(Extracted records)
-- Opening Marker --

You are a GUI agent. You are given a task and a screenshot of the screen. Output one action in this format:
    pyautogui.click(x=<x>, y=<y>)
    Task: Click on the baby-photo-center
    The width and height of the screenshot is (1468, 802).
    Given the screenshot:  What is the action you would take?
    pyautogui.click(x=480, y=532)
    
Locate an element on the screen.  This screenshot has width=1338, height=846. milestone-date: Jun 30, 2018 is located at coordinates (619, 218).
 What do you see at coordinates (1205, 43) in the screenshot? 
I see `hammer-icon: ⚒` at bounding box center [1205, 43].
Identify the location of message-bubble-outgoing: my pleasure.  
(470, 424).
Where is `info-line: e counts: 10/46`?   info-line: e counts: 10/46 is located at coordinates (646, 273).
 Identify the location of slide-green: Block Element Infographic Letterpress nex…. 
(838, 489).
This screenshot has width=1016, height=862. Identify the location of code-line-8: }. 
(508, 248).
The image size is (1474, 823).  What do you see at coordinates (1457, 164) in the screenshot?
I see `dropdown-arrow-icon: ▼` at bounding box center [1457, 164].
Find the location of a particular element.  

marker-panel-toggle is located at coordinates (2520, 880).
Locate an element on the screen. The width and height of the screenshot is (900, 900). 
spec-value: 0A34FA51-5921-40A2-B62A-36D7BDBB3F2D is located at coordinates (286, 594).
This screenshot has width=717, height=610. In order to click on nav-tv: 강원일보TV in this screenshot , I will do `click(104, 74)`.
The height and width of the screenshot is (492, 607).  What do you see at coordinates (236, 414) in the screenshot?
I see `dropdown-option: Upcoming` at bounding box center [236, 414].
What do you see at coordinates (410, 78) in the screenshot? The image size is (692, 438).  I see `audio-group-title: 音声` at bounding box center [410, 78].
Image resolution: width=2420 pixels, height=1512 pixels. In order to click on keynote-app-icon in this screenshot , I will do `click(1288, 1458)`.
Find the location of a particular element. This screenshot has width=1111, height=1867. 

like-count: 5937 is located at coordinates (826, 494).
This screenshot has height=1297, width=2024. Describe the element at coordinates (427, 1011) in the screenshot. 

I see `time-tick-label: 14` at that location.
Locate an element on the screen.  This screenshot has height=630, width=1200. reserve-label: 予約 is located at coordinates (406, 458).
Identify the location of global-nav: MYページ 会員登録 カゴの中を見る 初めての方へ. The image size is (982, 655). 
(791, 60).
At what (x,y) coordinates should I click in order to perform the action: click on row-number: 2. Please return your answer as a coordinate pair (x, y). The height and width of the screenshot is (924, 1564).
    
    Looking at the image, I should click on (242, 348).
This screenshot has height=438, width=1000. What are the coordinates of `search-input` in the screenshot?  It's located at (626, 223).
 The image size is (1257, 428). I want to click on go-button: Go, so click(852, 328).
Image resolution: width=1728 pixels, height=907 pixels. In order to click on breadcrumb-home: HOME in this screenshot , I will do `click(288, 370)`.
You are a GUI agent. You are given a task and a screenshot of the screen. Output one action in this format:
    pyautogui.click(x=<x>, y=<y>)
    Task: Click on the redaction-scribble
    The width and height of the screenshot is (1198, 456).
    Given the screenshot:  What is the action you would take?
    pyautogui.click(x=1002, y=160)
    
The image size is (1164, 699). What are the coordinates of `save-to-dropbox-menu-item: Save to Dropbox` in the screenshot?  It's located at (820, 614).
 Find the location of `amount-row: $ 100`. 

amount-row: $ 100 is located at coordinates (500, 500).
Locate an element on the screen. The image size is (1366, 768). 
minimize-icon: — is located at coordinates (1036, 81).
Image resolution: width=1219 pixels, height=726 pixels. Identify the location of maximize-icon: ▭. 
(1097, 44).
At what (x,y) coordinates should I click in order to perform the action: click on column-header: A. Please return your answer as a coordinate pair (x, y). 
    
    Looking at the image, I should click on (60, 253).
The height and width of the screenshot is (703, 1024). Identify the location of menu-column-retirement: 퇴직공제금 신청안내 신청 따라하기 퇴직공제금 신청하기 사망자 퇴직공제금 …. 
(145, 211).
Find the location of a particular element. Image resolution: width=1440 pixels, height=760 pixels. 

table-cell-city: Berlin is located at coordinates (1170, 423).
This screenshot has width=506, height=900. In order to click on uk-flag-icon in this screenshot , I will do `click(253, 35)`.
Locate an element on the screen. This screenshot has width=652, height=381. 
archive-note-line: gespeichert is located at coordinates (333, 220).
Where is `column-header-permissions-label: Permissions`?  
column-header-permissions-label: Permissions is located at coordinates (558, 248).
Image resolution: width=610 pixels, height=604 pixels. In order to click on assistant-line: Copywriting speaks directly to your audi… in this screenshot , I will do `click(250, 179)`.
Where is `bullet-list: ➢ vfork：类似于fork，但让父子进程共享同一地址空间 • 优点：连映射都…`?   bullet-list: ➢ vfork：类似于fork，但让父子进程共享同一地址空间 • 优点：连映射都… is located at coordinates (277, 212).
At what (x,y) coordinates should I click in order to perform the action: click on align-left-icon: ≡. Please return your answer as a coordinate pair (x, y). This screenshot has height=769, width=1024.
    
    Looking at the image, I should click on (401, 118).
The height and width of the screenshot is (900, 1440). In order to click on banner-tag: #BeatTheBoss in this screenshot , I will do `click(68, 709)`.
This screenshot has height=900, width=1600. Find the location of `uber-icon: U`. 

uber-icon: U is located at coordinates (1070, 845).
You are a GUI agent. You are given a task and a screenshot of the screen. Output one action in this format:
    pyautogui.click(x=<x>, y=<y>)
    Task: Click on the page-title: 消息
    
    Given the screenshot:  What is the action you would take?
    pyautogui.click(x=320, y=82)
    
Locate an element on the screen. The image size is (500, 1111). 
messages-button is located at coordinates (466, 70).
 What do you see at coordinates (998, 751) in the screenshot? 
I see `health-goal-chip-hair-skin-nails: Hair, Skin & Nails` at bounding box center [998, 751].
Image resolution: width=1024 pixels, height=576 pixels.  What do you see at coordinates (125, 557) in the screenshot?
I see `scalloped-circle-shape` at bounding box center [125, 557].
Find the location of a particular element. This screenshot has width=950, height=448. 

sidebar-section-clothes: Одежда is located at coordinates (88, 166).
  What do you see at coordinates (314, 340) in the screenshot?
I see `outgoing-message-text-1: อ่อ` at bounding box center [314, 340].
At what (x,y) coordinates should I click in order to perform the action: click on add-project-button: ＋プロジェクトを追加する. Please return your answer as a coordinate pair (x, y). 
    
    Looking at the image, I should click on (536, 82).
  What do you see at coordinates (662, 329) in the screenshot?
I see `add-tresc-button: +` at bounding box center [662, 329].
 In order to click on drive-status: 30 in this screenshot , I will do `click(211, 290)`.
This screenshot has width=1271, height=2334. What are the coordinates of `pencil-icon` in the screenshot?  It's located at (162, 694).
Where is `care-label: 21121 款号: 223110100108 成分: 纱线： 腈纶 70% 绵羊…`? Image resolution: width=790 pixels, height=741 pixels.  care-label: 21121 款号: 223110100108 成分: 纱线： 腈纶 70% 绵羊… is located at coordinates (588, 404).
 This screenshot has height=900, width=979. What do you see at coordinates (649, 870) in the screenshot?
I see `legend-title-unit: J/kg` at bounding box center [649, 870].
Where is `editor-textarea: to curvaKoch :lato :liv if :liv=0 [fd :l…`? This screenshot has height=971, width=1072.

-- Closing Marker --

**Task goal:** Reproduce all of the material above word for word, keeping every line as it appears.

**Task response:**
You are a GUI agent. You are given a task and a screenshot of the screen. Output one action in this format:
    pyautogui.click(x=<x>, y=<y>)
    Task: Click on the baby-photo-center
    The width and height of the screenshot is (1468, 802).
    Given the screenshot:  What is the action you would take?
    pyautogui.click(x=480, y=532)
    
Locate an element on the screen.  This screenshot has width=1338, height=846. milestone-date: Jun 30, 2018 is located at coordinates (619, 218).
 What do you see at coordinates (1205, 43) in the screenshot? 
I see `hammer-icon: ⚒` at bounding box center [1205, 43].
Identify the location of message-bubble-outgoing: my pleasure.  
(470, 424).
Where is `info-line: e counts: 10/46`?   info-line: e counts: 10/46 is located at coordinates (646, 273).
 Identify the location of slide-green: Block Element Infographic Letterpress nex…. 
(838, 489).
This screenshot has width=1016, height=862. Identify the location of code-line-8: }. 
(508, 248).
The image size is (1474, 823).  What do you see at coordinates (1457, 164) in the screenshot?
I see `dropdown-arrow-icon: ▼` at bounding box center [1457, 164].
Find the location of a particular element.  

marker-panel-toggle is located at coordinates (2520, 880).
Locate an element on the screen. The width and height of the screenshot is (900, 900). 
spec-value: 0A34FA51-5921-40A2-B62A-36D7BDBB3F2D is located at coordinates (286, 594).
This screenshot has width=717, height=610. In order to click on nav-tv: 강원일보TV in this screenshot , I will do `click(104, 74)`.
The height and width of the screenshot is (492, 607).  What do you see at coordinates (236, 414) in the screenshot?
I see `dropdown-option: Upcoming` at bounding box center [236, 414].
What do you see at coordinates (410, 78) in the screenshot? The image size is (692, 438).  I see `audio-group-title: 音声` at bounding box center [410, 78].
Image resolution: width=2420 pixels, height=1512 pixels. In order to click on keynote-app-icon in this screenshot , I will do `click(1288, 1458)`.
Find the location of a particular element. This screenshot has width=1111, height=1867. 

like-count: 5937 is located at coordinates (826, 494).
This screenshot has height=1297, width=2024. Describe the element at coordinates (427, 1011) in the screenshot. 

I see `time-tick-label: 14` at that location.
Locate an element on the screen.  This screenshot has height=630, width=1200. reserve-label: 予約 is located at coordinates (406, 458).
Identify the location of global-nav: MYページ 会員登録 カゴの中を見る 初めての方へ. The image size is (982, 655). 
(791, 60).
At what (x,y) coordinates should I click in order to perform the action: click on row-number: 2. Please return your answer as a coordinate pair (x, y). The height and width of the screenshot is (924, 1564).
    
    Looking at the image, I should click on (242, 348).
This screenshot has height=438, width=1000. What are the coordinates of `search-input` in the screenshot?  It's located at (626, 223).
 The image size is (1257, 428). I want to click on go-button: Go, so click(852, 328).
Image resolution: width=1728 pixels, height=907 pixels. In order to click on breadcrumb-home: HOME in this screenshot , I will do `click(288, 370)`.
You are a GUI agent. You are given a task and a screenshot of the screen. Output one action in this format:
    pyautogui.click(x=<x>, y=<y>)
    Task: Click on the redaction-scribble
    The width and height of the screenshot is (1198, 456).
    Given the screenshot:  What is the action you would take?
    pyautogui.click(x=1002, y=160)
    
The image size is (1164, 699). What are the coordinates of `save-to-dropbox-menu-item: Save to Dropbox` in the screenshot?  It's located at (820, 614).
 Find the location of `amount-row: $ 100`. 

amount-row: $ 100 is located at coordinates (500, 500).
Locate an element on the screen. The image size is (1366, 768). 
minimize-icon: — is located at coordinates (1036, 81).
Image resolution: width=1219 pixels, height=726 pixels. Identify the location of maximize-icon: ▭. 
(1097, 44).
At what (x,y) coordinates should I click in order to perform the action: click on column-header: A. Please return your answer as a coordinate pair (x, y). 
    
    Looking at the image, I should click on (60, 253).
The height and width of the screenshot is (703, 1024). Identify the location of menu-column-retirement: 퇴직공제금 신청안내 신청 따라하기 퇴직공제금 신청하기 사망자 퇴직공제금 …. 
(145, 211).
Find the location of a particular element. Image resolution: width=1440 pixels, height=760 pixels. 

table-cell-city: Berlin is located at coordinates (1170, 423).
This screenshot has width=506, height=900. In order to click on uk-flag-icon in this screenshot , I will do `click(253, 35)`.
Locate an element on the screen. This screenshot has width=652, height=381. 
archive-note-line: gespeichert is located at coordinates (333, 220).
Where is `column-header-permissions-label: Permissions`?  
column-header-permissions-label: Permissions is located at coordinates (558, 248).
Image resolution: width=610 pixels, height=604 pixels. In order to click on assistant-line: Copywriting speaks directly to your audi… in this screenshot , I will do `click(250, 179)`.
Where is `bullet-list: ➢ vfork：类似于fork，但让父子进程共享同一地址空间 • 优点：连映射都…`?   bullet-list: ➢ vfork：类似于fork，但让父子进程共享同一地址空间 • 优点：连映射都… is located at coordinates (277, 212).
At what (x,y) coordinates should I click in order to perform the action: click on align-left-icon: ≡. Please return your answer as a coordinate pair (x, y). This screenshot has height=769, width=1024.
    
    Looking at the image, I should click on (401, 118).
The height and width of the screenshot is (900, 1440). In order to click on banner-tag: #BeatTheBoss in this screenshot , I will do `click(68, 709)`.
This screenshot has height=900, width=1600. Find the location of `uber-icon: U`. 

uber-icon: U is located at coordinates (1070, 845).
You are a GUI agent. You are given a task and a screenshot of the screen. Output one action in this format:
    pyautogui.click(x=<x>, y=<y>)
    Task: Click on the page-title: 消息
    
    Given the screenshot:  What is the action you would take?
    pyautogui.click(x=320, y=82)
    
Locate an element on the screen. The image size is (500, 1111). 
messages-button is located at coordinates (466, 70).
 What do you see at coordinates (998, 751) in the screenshot? 
I see `health-goal-chip-hair-skin-nails: Hair, Skin & Nails` at bounding box center [998, 751].
Image resolution: width=1024 pixels, height=576 pixels.  What do you see at coordinates (125, 557) in the screenshot?
I see `scalloped-circle-shape` at bounding box center [125, 557].
Find the location of a particular element. This screenshot has width=950, height=448. 

sidebar-section-clothes: Одежда is located at coordinates (88, 166).
  What do you see at coordinates (314, 340) in the screenshot?
I see `outgoing-message-text-1: อ่อ` at bounding box center [314, 340].
At what (x,y) coordinates should I click in order to perform the action: click on add-project-button: ＋プロジェクトを追加する. Please return your answer as a coordinate pair (x, y). 
    
    Looking at the image, I should click on (536, 82).
  What do you see at coordinates (662, 329) in the screenshot?
I see `add-tresc-button: +` at bounding box center [662, 329].
 In order to click on drive-status: 30 in this screenshot , I will do `click(211, 290)`.
This screenshot has width=1271, height=2334. What are the coordinates of `pencil-icon` in the screenshot?  It's located at (162, 694).
Where is `care-label: 21121 款号: 223110100108 成分: 纱线： 腈纶 70% 绵羊…`? Image resolution: width=790 pixels, height=741 pixels.  care-label: 21121 款号: 223110100108 成分: 纱线： 腈纶 70% 绵羊… is located at coordinates (588, 404).
 This screenshot has height=900, width=979. What do you see at coordinates (649, 870) in the screenshot?
I see `legend-title-unit: J/kg` at bounding box center [649, 870].
Where is `editor-textarea: to curvaKoch :lato :liv if :liv=0 [fd :l…`? This screenshot has height=971, width=1072.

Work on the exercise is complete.